## What you need to do:
Each record below should be output verbatim, without pictures.

(Records contained in a dataset)

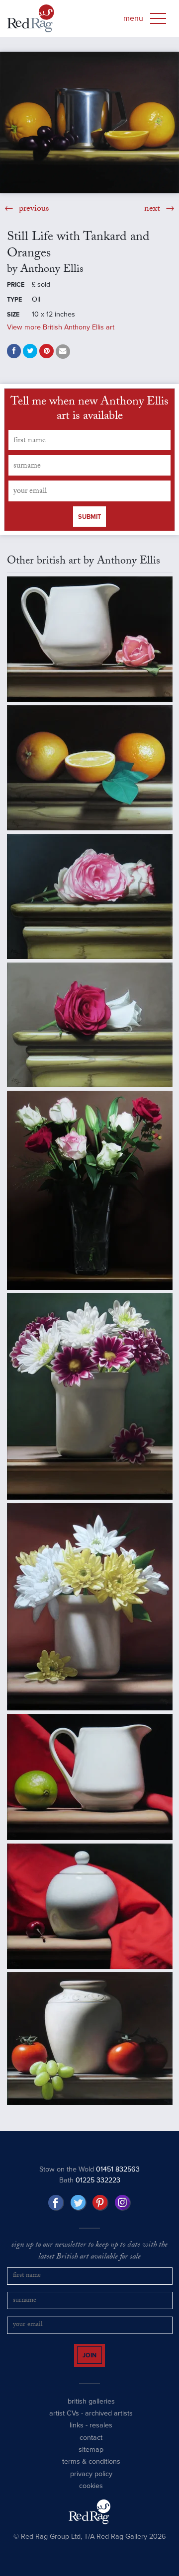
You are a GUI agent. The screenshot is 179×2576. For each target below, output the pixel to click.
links (77, 2434)
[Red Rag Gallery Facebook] (56, 2203)
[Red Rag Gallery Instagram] (123, 2203)
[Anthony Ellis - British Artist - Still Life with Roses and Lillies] (90, 1190)
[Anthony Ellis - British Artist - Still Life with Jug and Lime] (90, 1777)
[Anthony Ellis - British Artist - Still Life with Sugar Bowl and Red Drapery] (90, 1906)
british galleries (91, 2410)
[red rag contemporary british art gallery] (30, 18)
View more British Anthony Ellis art (60, 327)
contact (91, 2446)
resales (101, 2434)
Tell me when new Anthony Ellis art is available (89, 410)
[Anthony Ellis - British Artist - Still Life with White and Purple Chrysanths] (90, 1396)
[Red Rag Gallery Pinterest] (100, 2203)
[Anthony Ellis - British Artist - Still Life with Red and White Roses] (90, 1025)
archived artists (109, 2422)
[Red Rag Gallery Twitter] (79, 2203)
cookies (91, 2495)
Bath (89, 2180)
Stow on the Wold (89, 2169)
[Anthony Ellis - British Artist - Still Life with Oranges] (90, 767)
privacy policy (91, 2483)
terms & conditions (91, 2470)
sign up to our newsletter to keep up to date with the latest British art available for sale (89, 2252)
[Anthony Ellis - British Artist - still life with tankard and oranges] (89, 122)
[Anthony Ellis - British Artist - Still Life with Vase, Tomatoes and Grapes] (90, 2038)
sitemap (91, 2458)
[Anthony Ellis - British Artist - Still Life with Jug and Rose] (90, 639)
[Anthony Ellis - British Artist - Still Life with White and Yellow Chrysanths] (90, 1606)
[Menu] (158, 18)
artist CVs (64, 2422)
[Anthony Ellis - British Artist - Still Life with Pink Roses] (90, 896)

## Final answer:
You are a GUI agent. The screenshot is 179×2576. For each target below, output the pixel to click.
links (77, 2434)
[Red Rag Gallery Facebook] (56, 2203)
[Red Rag Gallery Instagram] (123, 2203)
[Anthony Ellis - British Artist - Still Life with Roses and Lillies] (90, 1190)
[Anthony Ellis - British Artist - Still Life with Jug and Lime] (90, 1777)
[Anthony Ellis - British Artist - Still Life with Sugar Bowl and Red Drapery] (90, 1906)
british galleries (91, 2410)
[red rag contemporary british art gallery] (30, 18)
View more British Anthony Ellis art (60, 327)
contact (91, 2446)
resales (101, 2434)
Tell me when new Anthony Ellis art is available (89, 410)
[Anthony Ellis - British Artist - Still Life with White and Purple Chrysanths] (90, 1396)
[Red Rag Gallery Pinterest] (100, 2203)
[Anthony Ellis - British Artist - Still Life with Red and White Roses] (90, 1025)
archived artists (109, 2422)
[Red Rag Gallery Twitter] (79, 2203)
cookies (91, 2495)
Bath (89, 2180)
Stow on the Wold (89, 2169)
[Anthony Ellis - British Artist - Still Life with Oranges] (90, 767)
privacy policy (91, 2483)
terms & conditions (91, 2470)
sign up to our newsletter to keep up to date with the latest British art available for sale (89, 2252)
[Anthony Ellis - British Artist - still life with tankard and oranges] (89, 122)
[Anthony Ellis - British Artist - Still Life with Vase, Tomatoes and Grapes] (90, 2038)
sitemap (91, 2458)
[Anthony Ellis - British Artist - Still Life with Jug and Rose] (90, 639)
[Anthony Ellis - British Artist - Still Life with White and Yellow Chrysanths] (90, 1606)
[Menu] (158, 18)
artist CVs (64, 2422)
[Anthony Ellis - British Artist - Still Life with Pink Roses] (90, 896)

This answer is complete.